Blood smear examination is known to be of limited value in diagnosis of subacute or chronic cases of trypanosomosis (Sudan et al. 2015a, c). No doubt, the conventional parasitological techniques will always remain important for understanding the biology, ecology and molecular epidemiology of different strains of the parasites yet there is need of a highly sensitive test that can detect the lowest levels of parasitemia (Singh and Tiwari 2012). Herbert and Lumsden (1976) reported non feasibility of microscopic detection in trypanosomiosis when the parasite number is <2,500,000 parasites/ml of blood. In serological tests, antibodies to T. evansi infection persist after drug treatment, complicating the differentiation of patent infection from non-patent infections using serological methods. Polymerase chain reaction is free of these hurdles and specifically amplifies genetically defined regions of the genome of the infectious agent. Although the detection of a single DNA molecule is possible, detection levels to a minimum of five trypanosomes by PCR assay are well documented (Artama et al. 1992). Amplification of repetitive T. evansi specific DNA sequence was possible even with DNA of a single trypanosome (Viseshakul and Panyim 1990).

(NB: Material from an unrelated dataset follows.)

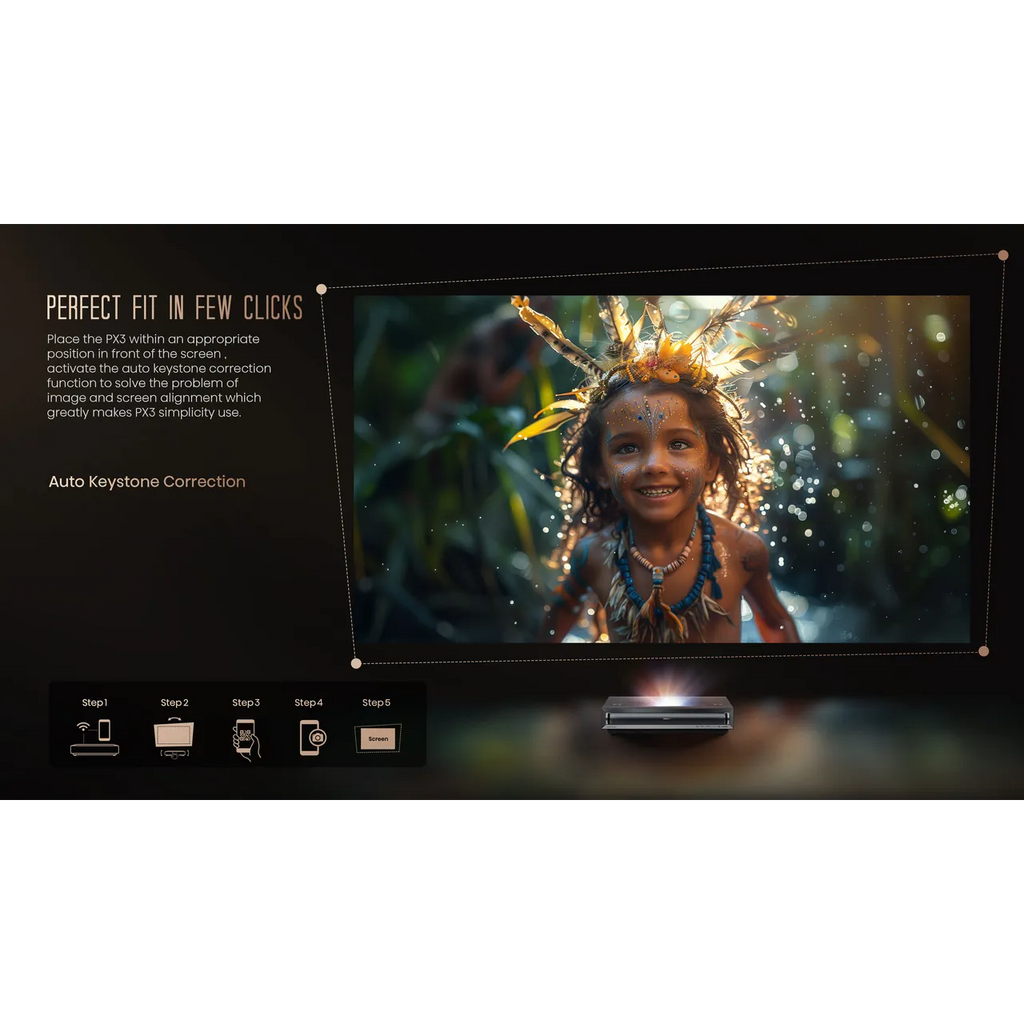Click the "Step1" label
Screen dimensions: 1024x1024
tap(94, 703)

There is urgent need to identify several promising candidates or targets for sensitive detection of surra. Proteases, a ubiquitous group of enzymes, are known to play key roles in the life cycle of parasites (McKerrow et al. 2006). Oligopeptidase B, a protease, has been implicated as an important virulence factor in trypanosomosis (Burleigh and Woolsey 2002) and it could become a vital therapeutic target. Oligopeptidase B is essential for proteolyti cleavage of many of the host derived peptides and proteins like kinogen and atrial natriuretic factor in the bloodstream of infected host (Morty et al. 2005). Cysteine proteases are important for parasite survival and are involved in the digestion of exogenous proteins for nutritive purposes (Rosenthal 1999), invasion of host cells and tissues, and modification of host proteins (Caler et al. 1998). VSG undergoes switching in its expression which facilitates the evasion from the host immune response and leads to chronic persistence of the parasite in the host (Barry and McCullogh 2001). It is also a well known fact that the whole VSG molecule is antigenic and that the VSG specific epitopes are usually localized in the N-terminal protein part. Over all, the VSG gene is expressed during early, middle and later stages of the infection of susceptible animals with all T. evansi strains (Verloo et al. 2000; Ngaira et al. 2004). Earlier studies suggest that VSG can be used as an antigen for the diagnosis of T. evansi infection (Songa and Hamers 1988). Further, it is also known that the immunoreactivity of the glycosylated and deglycosylated VSG are same against the anti-VSG antibody (Reinwald 1985). Hence the protein portion of the VSG is significantly antigenic.

It would be interesting to further investigate the role of all these molecular targets in the specific diagnosis and immune protection of the disease in different mammalian hosts. Further research is thereby warranted on all these three molecules about their roles on diagnosis and/or immunoprotection.